Really looking forward to this book. 

I do miss British Leyland,  Austin Morris , Austin Rover, Rover or whatever the fuck the firm were called that week.

They were just so much a part of my life for so many years. Yes they were somehow clueless but had the odd flash of brilliance that they sadly usually managed to fuck up against all the odds. Often by militant unions, workers not putting stuff together properly,  getting customers to do the development work or in house politics meaning cars were compromised either in looks or engineering.. Still cool in their own way though & will always be one big "what might have been".

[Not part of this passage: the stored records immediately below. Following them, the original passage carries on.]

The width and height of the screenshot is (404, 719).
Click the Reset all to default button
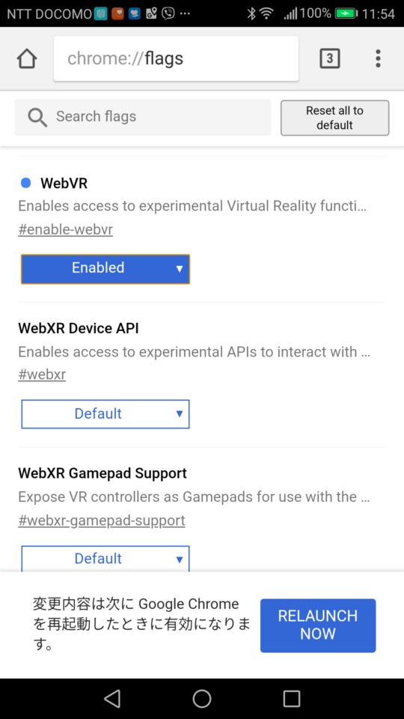(x=335, y=118)
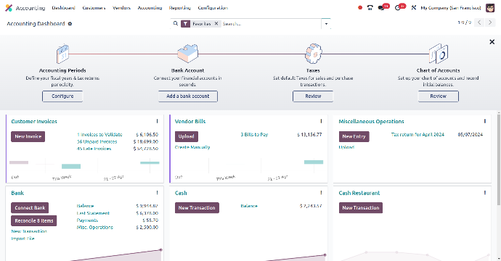Focus the Search input field
Viewport: 501px width, 261px height.
coord(271,24)
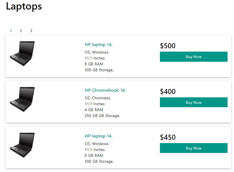Select the $450 HP laptop 14 image
234x172 pixels.
(x=22, y=145)
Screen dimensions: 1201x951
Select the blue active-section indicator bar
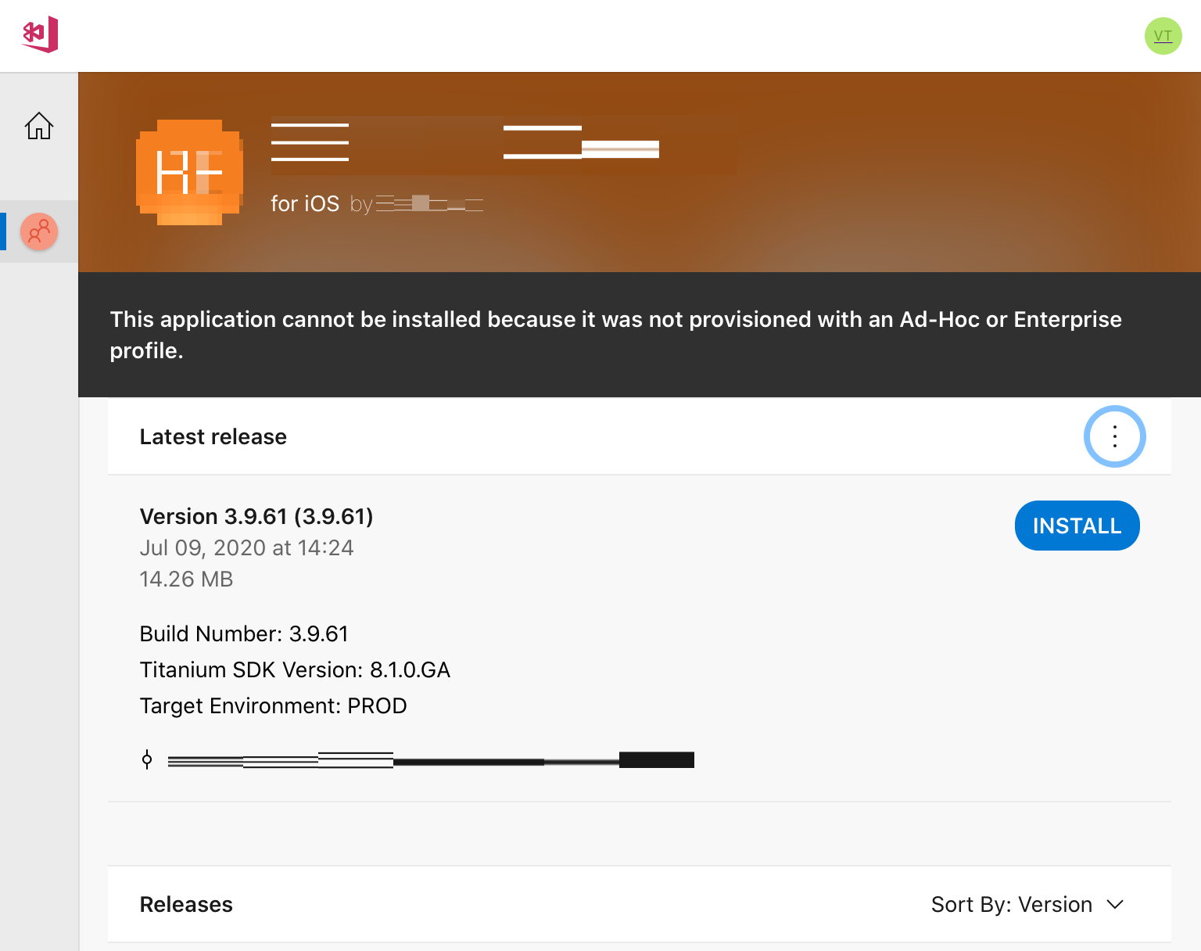pos(3,231)
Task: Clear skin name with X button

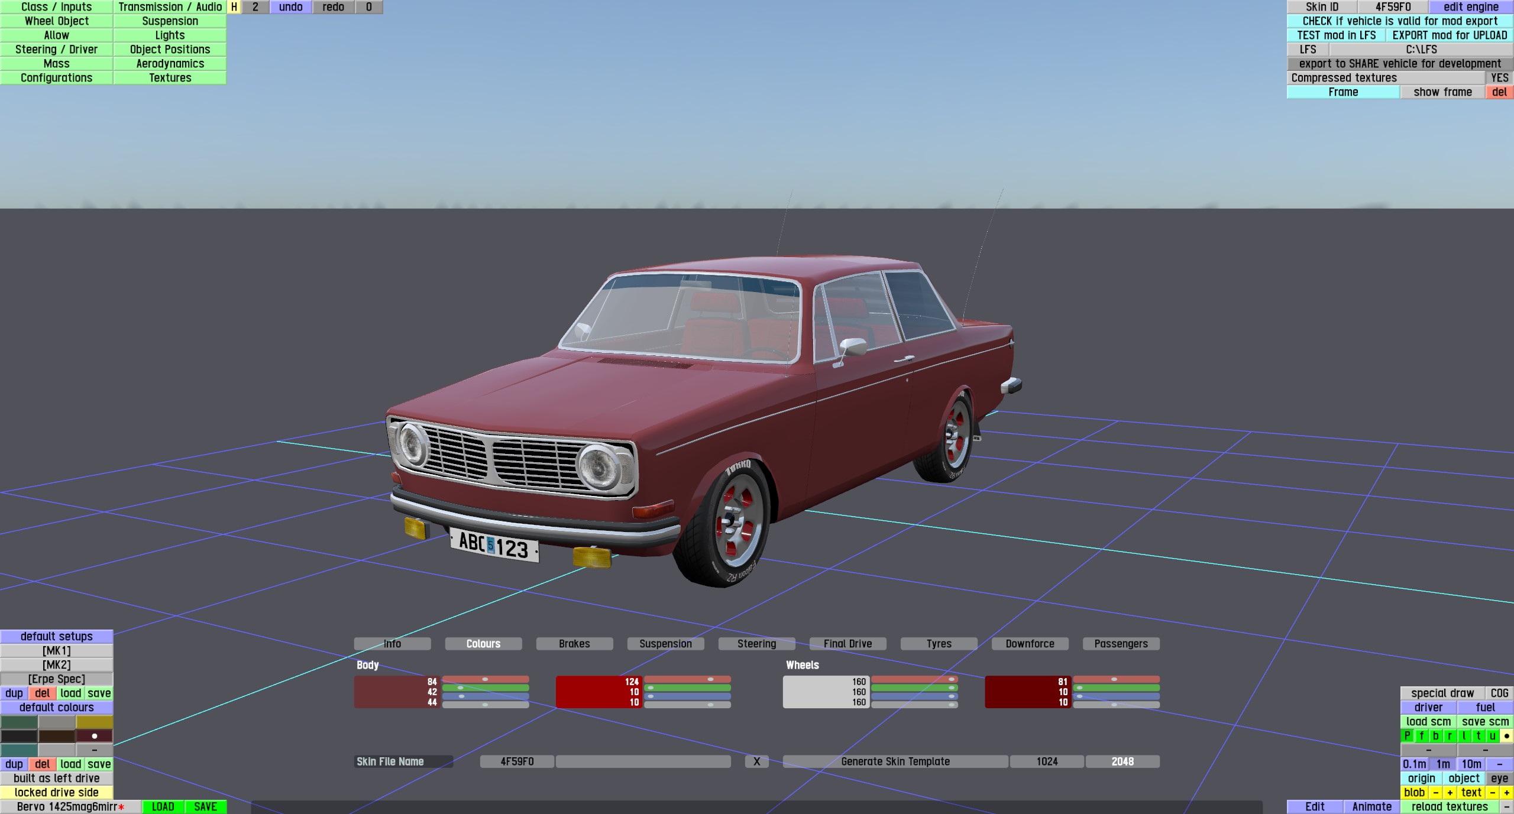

IMO they just make Ford (who knew what they were doing) seem a bit dull somehow 🤣

 

Posted
2 hours ago, ETCHY said:

Really looking forward to this book. 

I do miss British Leyland,  Austin Morris , Austin Rover, Rover or whatever the fuck the firm were called that week.

They were just so much a part of my life for so many years. Yes they were somehow clueless but had the odd flash of brilliance that they sadly usually managed to fuck up against all the odds. Often by militant unions, workers not putting stuff together properly,  getting customers to do the development work or in house politics meaning cars were compromised either in looks or engineering.. Still cool in their own way though & will always be one big "what might have been".

IMO they just make Ford (who knew what they were doing) seem a bit dull somehow 🤣

 

You missed out Leyland, and BLMC. Plus some earlier ones, Wolseley, Riley, Morris Garages. How far do you go back tho?

Posted

BMC, MGRover, Rover Group and further back Nuffield too. Spares were Unipart.

There was also for a short while in the late 1950's a stand-alone brand 'Metropolitan'.